■ **What to do**:
The required output is the exact run of lines below that opens at the line with "Task: Click the" and closes at the line with "The width and".

---------- Extracted entries ----------

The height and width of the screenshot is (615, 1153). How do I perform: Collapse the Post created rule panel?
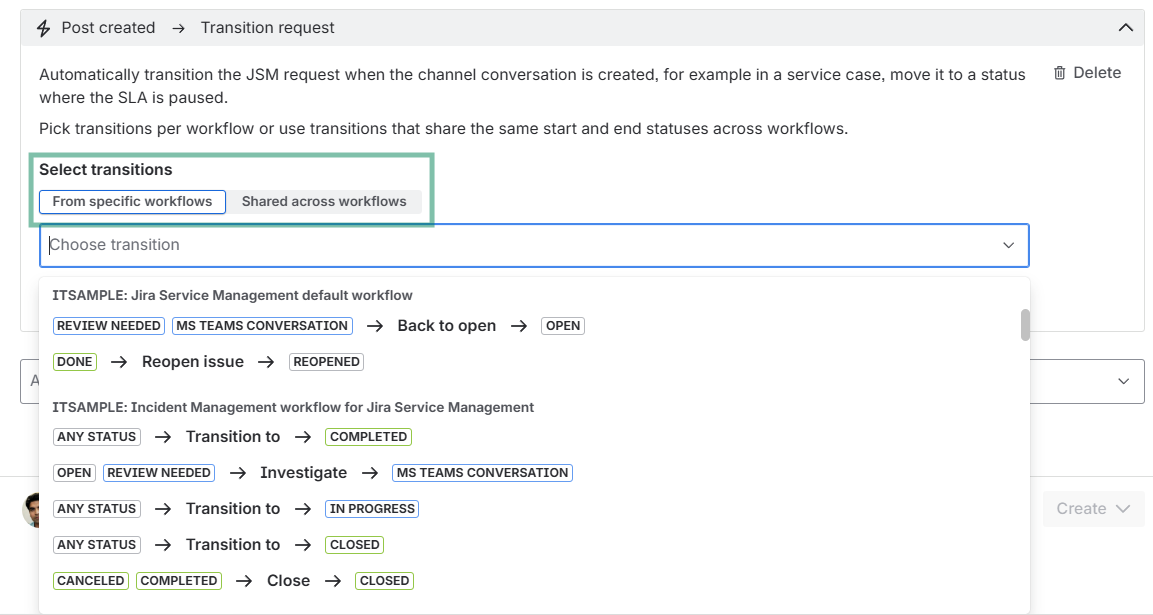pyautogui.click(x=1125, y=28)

----------
---------- Extracted entries ----------

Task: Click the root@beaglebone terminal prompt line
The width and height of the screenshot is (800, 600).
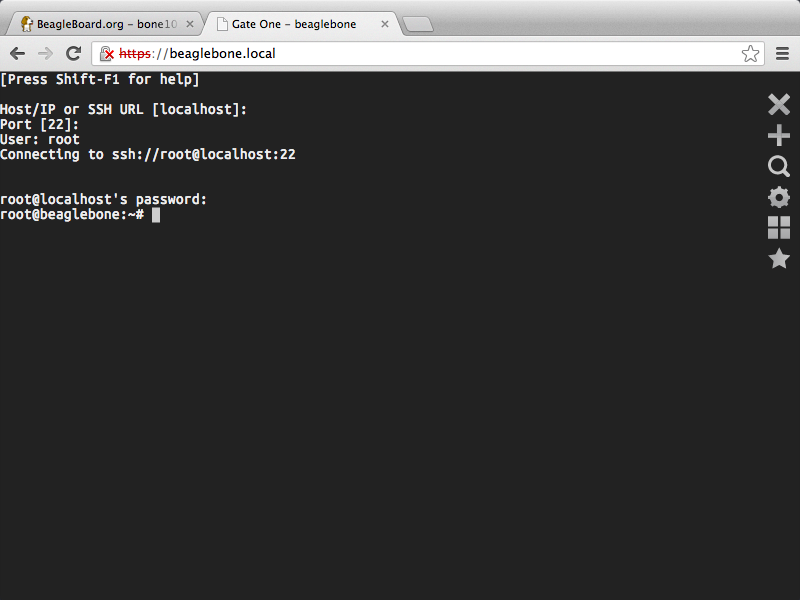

----------
---------- Extracted entries ----------

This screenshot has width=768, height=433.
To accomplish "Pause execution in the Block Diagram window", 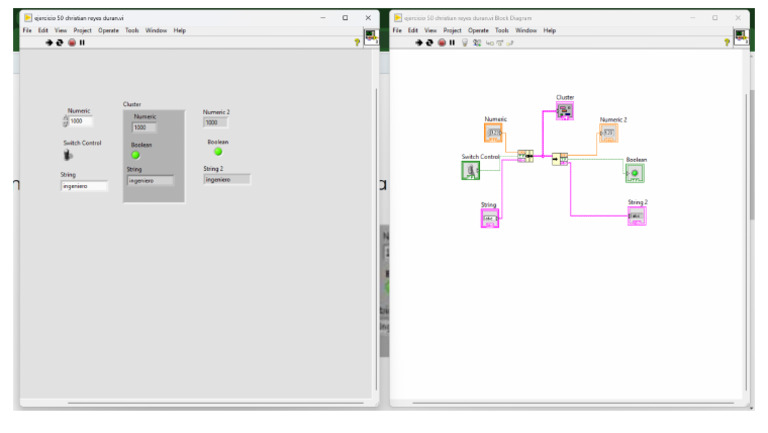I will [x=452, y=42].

----------

■ **Written solution**:
Task: Click the root@beaglebone terminal prompt line
The width and height of the screenshot is (800, 600).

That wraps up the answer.